Salle Garnier, 2 mai
L’Opéra de Monte-Carlo achève en beauté une saison 2020-2021 proposée devant public, dans le respect scrupuleux des contraintes sanitaires, par une nouvelle production de Boris Godounov, en collaboration avec l’Opéra Grand Avignon.
La version adoptée est l’originale (1869), sans l’acte polonais, ni la forêt de Kromy, plus proche du texte de Pouchkine et axée sur le drame intérieur du rôle-titre. Du sacre à l’agonie, la culpabilité qui étouffe le tsar meurtrier se manifeste tantôt dans des affrontements politiques, tantôt à travers des épisodes mystiques et fantastiques.
La Russie éternelle est ici bien présente (bulbes étincelants, icônes…), mais la face du Christ pantocrator alterne avec des éclairs sanglants, au cours de l’hallucination de Boris. Les lumières de Bertrand Couderc, comme les vidéos d’Étienne Guiol, jouent un rôle décisif dans la mise en scène de Jean-Romain Vesperini, servie par les décors symboliques de Bruno de Lavenère et les superbes costumes traditionnels d’Alain Blanchot.
L’espace est divisé en deux étages: en haut, les jeux de pouvoir du tsar et des boyards ; en bas, l’infrastructure de pilotis, et le peuple, opprimé, pitoyable, versatile, cruel. C’est là que Boris viendra mourir, sans étreindre son fils Fiodor. Derrière lui se tient l’enfant immaculé.
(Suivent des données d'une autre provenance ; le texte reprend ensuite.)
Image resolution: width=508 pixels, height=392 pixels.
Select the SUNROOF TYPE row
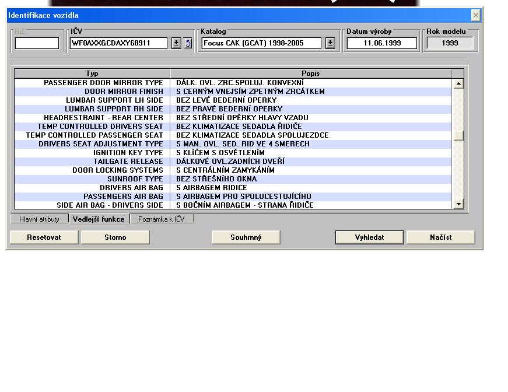(233, 179)
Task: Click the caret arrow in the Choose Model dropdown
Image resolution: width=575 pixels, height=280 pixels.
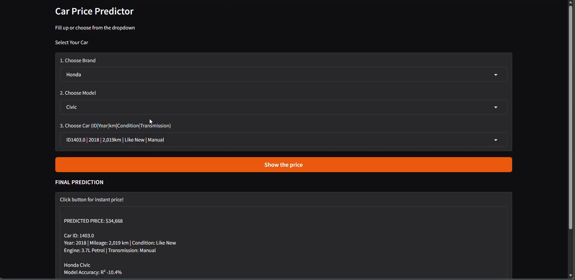Action: (496, 107)
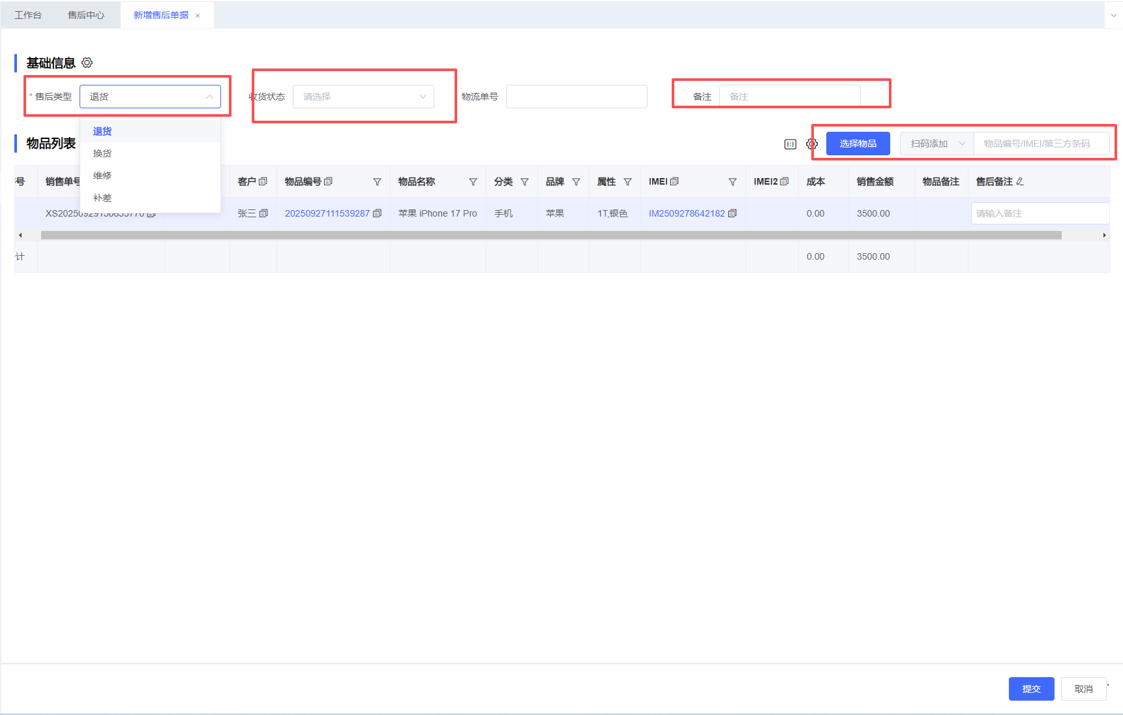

Est-ce une annonce de rédemption ?
Le risque de cette version de 1869, très vite perçu par Moussorgski, pourrait être le déséquilibre non seulement vocal (au détriment des personnages féminins), mais surtout dramatique : pourquoi Grigori – le faux Dimitri – apparaît-il dans la scène de l’auberge, s’il disparaît ensuite ? La figure de l’usurpateur n’est-elle pas essentielle pour faire contrepoids à celle du tsar meurtrier ? C’est dire l’exploit de ce spectacle, magistral tant du point de vue visuel que musical.
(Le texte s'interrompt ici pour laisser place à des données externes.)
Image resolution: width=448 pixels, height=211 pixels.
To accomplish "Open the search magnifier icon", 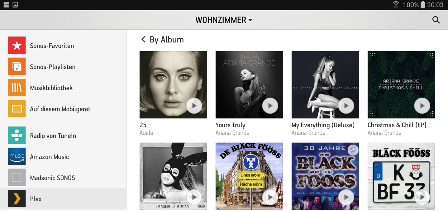I will 436,20.

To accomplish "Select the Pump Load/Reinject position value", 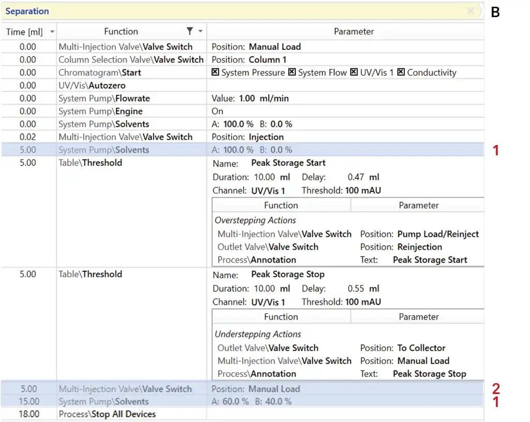I will [438, 234].
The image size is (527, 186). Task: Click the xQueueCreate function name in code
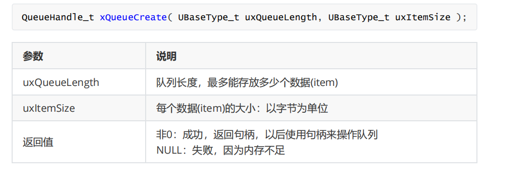pos(133,17)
L’Orchestre Philharmonique de Monte-Carlo, le Chœur de l’Opéra, préparé par Stefano Visconti, le Chœur d’enfants de l’Académie Rainier III atteignent les sommets.
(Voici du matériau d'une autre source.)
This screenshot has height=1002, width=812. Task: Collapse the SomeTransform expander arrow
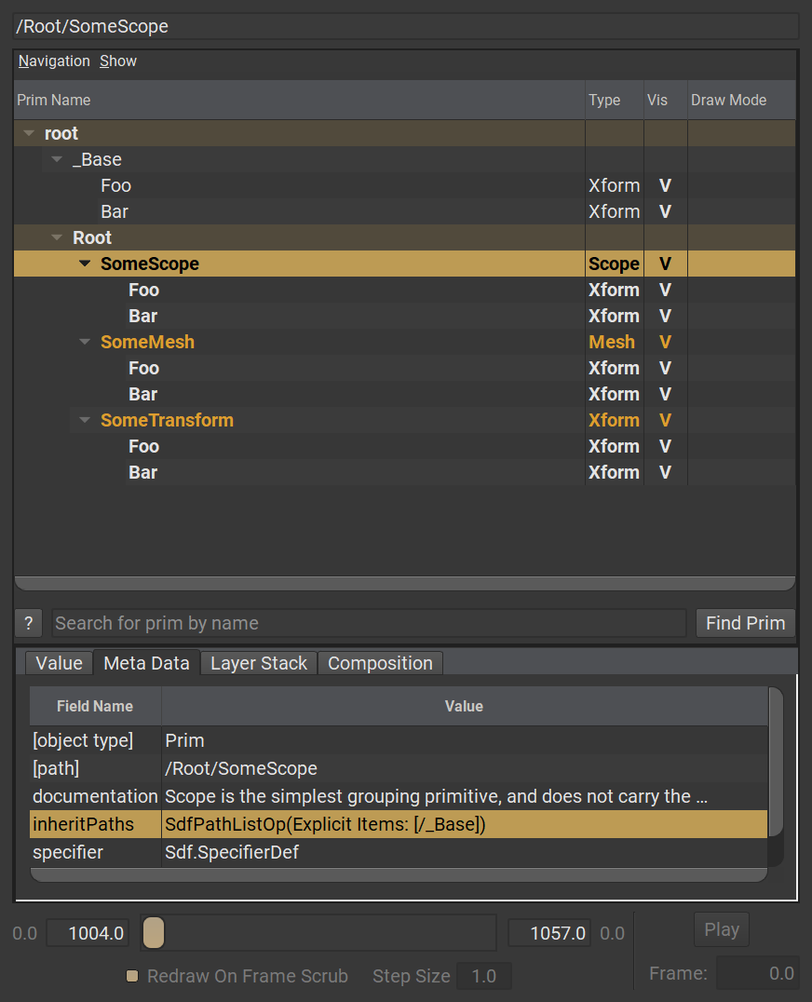[x=85, y=421]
La direction de Konstantin Chudovsky, souple et puissante, s’apparente au rêve de Pimène : « J’étais tellement accoutumé à mes ténèbres que mes rêves ne m’offraient plus que des sons. » Hautbois du premier tableau, symphonie de cloches pour le couronnement, envoûtante présence des contrebasses, tout concourt à soutenir la trame dramatique, en laissant aux éléments mélodiques leur liberté au plus près de la parole.
La distribution offre ce qu’on peut réunir de mieux, compte tenu de la version choisie. Tout gravite autour d’Ildar Abdrazakov, dont la richesse vocale et l’implication théâtrale font un très grand Boris Godounov. Alexey Tikhomirov, basse profonde et stature imposante, constitue l’autre pivot de l’action. Son Pimène témoigne devant l’éternité.
L’Académie Lyrique de l’Opéra de Monte-Carlo a repéré et formé de jeunes artistes russes, qui s’illustrent dans ce répertoire : ainsi, Kirill Belov offre un Innocent au timbre idéal, à la mélopée déchirante. Alexander Teliga est un truculent Varlaam, et Aleksandr Kravets, un terrifiant Chouïski, manipulateur et maître du jeu. Enfin, Oleg Balashov sait rendre inquiétante la figure de Grigori, novice ambitieux et disgracié.
Les rôles féminins sont, eux aussi, attribués à des interprètes de premier plan. Natascha Petrinsky incarne une Aubergiste à la fois séduisante et bien chantante, et Marie Gautrot, une Nourrice au mezzo sonore.
Ce spectacle exigeant questionnera longtemps.